Among the lines below, keep only those from the one containing "2020年12月 (280, 1118)" through the one containing "子どものこと (281, 267)", and reproduce them exactly.

+++ Supplied entries +++

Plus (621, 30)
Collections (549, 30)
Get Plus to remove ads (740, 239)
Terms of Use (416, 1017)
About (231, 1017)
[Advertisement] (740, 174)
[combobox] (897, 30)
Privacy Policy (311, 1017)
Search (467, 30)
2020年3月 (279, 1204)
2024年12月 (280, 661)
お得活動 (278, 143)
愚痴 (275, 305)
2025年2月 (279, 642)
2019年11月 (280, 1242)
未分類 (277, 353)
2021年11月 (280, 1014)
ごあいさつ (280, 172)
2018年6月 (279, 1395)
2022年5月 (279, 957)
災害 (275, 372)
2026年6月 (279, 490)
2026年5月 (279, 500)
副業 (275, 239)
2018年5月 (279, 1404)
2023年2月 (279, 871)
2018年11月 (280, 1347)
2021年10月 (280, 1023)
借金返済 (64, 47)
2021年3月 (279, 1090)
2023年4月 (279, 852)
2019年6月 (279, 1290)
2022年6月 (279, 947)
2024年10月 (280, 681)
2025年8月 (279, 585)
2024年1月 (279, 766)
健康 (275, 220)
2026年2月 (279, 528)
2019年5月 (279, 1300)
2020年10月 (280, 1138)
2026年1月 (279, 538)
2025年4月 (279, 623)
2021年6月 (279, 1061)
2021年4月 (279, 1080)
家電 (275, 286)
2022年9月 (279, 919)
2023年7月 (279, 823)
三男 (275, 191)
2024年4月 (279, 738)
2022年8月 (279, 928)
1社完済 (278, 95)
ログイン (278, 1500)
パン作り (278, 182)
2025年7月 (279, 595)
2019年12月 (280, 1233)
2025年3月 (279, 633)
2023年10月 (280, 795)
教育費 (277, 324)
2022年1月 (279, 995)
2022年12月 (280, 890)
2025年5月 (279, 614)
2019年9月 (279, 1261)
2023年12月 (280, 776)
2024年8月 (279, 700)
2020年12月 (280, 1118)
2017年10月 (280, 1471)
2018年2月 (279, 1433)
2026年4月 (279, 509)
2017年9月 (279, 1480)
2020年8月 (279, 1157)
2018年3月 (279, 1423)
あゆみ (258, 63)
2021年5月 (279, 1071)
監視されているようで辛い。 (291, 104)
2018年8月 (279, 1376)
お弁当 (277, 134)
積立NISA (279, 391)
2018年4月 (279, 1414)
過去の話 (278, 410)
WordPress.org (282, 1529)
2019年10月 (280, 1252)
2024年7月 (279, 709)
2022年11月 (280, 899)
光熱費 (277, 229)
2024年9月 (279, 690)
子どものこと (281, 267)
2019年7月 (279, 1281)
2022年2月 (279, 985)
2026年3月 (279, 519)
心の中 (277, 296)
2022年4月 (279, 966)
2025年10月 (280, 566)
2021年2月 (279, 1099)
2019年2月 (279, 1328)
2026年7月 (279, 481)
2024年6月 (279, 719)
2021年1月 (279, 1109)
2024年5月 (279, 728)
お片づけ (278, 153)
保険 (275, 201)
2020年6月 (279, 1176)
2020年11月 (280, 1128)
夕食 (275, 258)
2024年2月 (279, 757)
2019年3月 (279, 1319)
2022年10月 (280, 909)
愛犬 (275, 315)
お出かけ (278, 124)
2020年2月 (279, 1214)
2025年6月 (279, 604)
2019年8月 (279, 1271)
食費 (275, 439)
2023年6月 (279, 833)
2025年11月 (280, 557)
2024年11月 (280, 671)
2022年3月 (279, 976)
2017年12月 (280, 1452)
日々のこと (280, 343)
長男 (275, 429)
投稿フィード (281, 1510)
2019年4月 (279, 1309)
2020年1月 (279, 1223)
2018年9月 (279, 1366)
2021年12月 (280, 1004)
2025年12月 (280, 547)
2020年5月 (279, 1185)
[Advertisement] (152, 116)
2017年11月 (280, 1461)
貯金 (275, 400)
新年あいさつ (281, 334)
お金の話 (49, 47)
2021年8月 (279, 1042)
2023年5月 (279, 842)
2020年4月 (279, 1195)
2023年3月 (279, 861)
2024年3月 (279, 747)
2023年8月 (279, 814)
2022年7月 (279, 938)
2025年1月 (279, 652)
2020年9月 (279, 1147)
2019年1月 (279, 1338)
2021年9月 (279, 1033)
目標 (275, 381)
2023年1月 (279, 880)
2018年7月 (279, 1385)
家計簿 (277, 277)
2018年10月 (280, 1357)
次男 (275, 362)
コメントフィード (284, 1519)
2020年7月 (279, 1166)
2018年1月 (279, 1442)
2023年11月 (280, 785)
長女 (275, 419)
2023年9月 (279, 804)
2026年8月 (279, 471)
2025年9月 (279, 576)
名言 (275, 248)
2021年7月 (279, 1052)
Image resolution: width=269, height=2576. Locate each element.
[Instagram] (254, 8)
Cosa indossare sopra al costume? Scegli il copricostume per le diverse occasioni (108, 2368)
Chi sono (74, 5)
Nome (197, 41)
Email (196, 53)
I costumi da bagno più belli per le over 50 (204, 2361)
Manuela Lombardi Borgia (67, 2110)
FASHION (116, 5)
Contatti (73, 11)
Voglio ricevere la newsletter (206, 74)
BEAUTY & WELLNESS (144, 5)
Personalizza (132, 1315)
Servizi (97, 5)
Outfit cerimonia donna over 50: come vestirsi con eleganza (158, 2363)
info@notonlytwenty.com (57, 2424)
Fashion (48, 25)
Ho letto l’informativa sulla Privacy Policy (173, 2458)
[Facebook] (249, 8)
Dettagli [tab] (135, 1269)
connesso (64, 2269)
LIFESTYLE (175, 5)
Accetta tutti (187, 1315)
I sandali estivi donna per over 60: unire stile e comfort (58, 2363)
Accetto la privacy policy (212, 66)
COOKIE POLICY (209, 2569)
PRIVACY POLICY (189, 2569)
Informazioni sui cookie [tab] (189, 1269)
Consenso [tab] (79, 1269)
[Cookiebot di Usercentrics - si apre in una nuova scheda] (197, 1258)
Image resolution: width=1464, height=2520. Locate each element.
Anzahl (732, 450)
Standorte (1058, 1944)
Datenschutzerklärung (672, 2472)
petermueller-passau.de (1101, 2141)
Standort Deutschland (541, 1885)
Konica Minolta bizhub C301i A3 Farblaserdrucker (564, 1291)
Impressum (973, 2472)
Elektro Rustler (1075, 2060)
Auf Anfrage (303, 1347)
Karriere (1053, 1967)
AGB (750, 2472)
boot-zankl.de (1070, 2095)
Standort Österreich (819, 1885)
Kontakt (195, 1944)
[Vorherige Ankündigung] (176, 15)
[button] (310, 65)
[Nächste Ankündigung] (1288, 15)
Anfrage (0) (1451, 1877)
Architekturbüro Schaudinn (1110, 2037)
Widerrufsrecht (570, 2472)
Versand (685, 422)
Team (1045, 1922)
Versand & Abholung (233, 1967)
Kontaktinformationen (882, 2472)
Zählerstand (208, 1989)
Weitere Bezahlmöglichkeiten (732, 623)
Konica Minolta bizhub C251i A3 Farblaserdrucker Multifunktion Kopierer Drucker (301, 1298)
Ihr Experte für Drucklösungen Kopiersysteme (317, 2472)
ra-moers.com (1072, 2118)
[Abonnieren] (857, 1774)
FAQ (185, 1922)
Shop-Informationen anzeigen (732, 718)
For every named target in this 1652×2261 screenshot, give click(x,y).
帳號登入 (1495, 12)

+++

Response to the task:
2020年12月 (280, 1118)
2017年10月 (280, 1471)
2018年2月 (279, 1433)
2026年4月 (279, 509)
2017年9月 (279, 1480)
2020年8月 (279, 1157)
2018年3月 (279, 1423)
あゆみ (258, 63)
2021年5月 (279, 1071)
監視されているようで辛い。 (291, 104)
2018年8月 (279, 1376)
お弁当 (277, 134)
積立NISA (279, 391)
2018年4月 (279, 1414)
過去の話 (278, 410)
WordPress.org (282, 1529)
2019年10月 (280, 1252)
2024年7月 (279, 709)
2022年11月 (280, 899)
光熱費 (277, 229)
2024年9月 (279, 690)
子どものこと (281, 267)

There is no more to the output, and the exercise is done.